Horse racing has its flagship events, the one racing fans pin their calendars around. Royal Ascot brings the glamour, Epsom the heritage, Cheltenham the drama of the Gold Cup.
Newmarket might be a well-known name, but it lacks the prestige of some of racing’s greatest weeks.
But the Newmarket July festival is one of racing’s most exciting events across Britain and Ireland. It’s three days of Group 1 flat racing with a more relaxed dress code than many prestigious, and a more relaxed atmosphere, but with excitement that rivals all the biggest races of the flat season.

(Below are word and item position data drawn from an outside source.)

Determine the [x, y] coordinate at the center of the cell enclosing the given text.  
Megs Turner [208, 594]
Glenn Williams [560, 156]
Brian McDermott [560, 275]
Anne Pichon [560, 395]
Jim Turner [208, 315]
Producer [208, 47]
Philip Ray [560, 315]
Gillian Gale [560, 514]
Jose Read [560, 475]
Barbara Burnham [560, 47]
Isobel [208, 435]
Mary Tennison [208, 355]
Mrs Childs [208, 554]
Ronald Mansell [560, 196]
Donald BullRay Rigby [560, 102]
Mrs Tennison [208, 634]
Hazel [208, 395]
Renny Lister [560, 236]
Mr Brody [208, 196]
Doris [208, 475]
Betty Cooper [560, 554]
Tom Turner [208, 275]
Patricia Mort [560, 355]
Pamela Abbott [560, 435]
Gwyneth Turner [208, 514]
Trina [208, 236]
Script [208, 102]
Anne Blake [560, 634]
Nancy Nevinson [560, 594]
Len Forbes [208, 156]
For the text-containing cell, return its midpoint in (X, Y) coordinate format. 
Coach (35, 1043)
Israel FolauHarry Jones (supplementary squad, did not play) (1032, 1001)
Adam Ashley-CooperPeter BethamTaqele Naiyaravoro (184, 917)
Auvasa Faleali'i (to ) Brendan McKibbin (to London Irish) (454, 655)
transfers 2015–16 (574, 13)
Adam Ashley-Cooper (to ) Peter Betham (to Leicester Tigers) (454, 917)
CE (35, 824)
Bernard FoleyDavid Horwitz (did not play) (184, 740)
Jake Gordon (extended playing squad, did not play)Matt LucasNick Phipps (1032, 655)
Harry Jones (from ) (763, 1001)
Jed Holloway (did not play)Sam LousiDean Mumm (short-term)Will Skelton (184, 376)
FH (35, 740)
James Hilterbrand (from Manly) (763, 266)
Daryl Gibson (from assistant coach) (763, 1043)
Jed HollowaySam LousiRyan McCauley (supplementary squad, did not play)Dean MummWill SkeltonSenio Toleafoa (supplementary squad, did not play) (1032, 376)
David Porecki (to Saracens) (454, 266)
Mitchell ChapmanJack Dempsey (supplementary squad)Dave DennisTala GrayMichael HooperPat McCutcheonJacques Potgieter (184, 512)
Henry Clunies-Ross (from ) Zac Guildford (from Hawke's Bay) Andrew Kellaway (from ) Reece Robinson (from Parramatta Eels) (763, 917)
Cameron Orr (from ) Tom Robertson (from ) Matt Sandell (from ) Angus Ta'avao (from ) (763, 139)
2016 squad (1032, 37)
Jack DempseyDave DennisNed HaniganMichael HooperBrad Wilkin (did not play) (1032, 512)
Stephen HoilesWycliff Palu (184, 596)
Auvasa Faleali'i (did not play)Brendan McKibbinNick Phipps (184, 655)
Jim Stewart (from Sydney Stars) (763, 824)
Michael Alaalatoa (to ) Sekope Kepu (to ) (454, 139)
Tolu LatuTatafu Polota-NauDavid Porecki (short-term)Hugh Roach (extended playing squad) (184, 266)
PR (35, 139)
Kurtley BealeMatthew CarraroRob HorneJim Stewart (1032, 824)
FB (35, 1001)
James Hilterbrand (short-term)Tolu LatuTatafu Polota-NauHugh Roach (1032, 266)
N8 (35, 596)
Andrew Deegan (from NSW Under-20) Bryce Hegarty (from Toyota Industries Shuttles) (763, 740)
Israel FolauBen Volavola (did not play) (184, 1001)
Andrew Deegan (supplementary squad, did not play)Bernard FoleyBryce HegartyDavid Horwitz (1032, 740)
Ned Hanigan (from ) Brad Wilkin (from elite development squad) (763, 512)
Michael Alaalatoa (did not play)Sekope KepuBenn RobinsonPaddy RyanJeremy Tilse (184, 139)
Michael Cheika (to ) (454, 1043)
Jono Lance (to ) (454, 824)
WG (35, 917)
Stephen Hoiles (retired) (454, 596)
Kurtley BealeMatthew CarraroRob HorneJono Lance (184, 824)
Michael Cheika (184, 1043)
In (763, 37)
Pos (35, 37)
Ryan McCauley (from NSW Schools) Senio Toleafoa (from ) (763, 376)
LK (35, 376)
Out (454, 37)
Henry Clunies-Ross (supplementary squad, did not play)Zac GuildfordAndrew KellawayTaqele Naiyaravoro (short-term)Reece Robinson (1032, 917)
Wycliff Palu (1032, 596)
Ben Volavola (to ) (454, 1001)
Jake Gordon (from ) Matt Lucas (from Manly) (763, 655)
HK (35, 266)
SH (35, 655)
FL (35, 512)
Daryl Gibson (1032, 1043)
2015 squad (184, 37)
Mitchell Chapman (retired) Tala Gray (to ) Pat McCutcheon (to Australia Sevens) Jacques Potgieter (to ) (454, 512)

Here’s your guide to Newmarket, and what you need to know before you start placing any bets. You can also use a William Hill promo code to bet on the big races, but first you need to understand the Newmarket track.
Newmarket: the home of British flat racing
Newmarket is not simply a racecourse. It is a town that exists to serve the sport, home to roughly 3,000 horses in training, the National Stud, and Tattersalls, the most significant bloodstock auction house in Britain. The Jockey Club was founded here, making it the place where the rules of British racing were effectively written.
There are two distinct courses. The Rowley Mile operates in spring and autumn, hosting the Classics in May. It is a wide, galloping track with the famous Dip in the final furlong, demanding and unforgiving, the kind of finish that can seriously expose horses who don’t have enough in the tank.
Set on the open Heath with an undulating straight and a sharp rise in the closing furlong, the July Course has a looser, more informal feel. Locals walk the perimeter. Morning gallops on the Heath are open to watch. No other venue in British racing puts the reality of the sport so visibly in front of you.
The July Festival Races previewed
The July Festival runs Thursday to Saturday, each day anchored by a headline race.
Thursday’s feature is the Princess of Wales’s Stakes, a Group 2 over a mile and four furlongs. Many trainers use it as a prep for the King George at Ascot later in July. Horses clearly aimed at a bigger target can be opposed.
Friday’s spotlight falls on the Tattersalls Falmouth Stakes, a Group 1 mile race for fillies and mares. Three-year-olds take on older horses, Ascot form carries across cleanly. Runners from the Coronation Stakes are a consistent source of winners and the logical place to start when building a shortlist.
Saturday belongs to the July Cup, where the European sprint picture gets properly defined. Run over six furlongs since 1876, it has held Group 1 status since 1978 and produced a long line of European champion sprinters.
The trends are worth knowing before you bet: 11 of the last 12 winners were aged three or four, nine of the 12 had previous course experience, and four ran in the Commonwealth Cup at Royal Ascot on their previous start. The 2025 renewal was won at 66-1 by No Half Measures, a timely reminder that the July Cup bites.
The July Course is one of the more accessible venues on the circuit. The dress code is relaxed, with no formal requirements. Coming directly after Royal Ascot, it picks up the momentum of the summer’s biggest meeting without any of the formality. For a punter after clear form and well-defined race patterns, it is one of the most straightforward festivals on the calendar.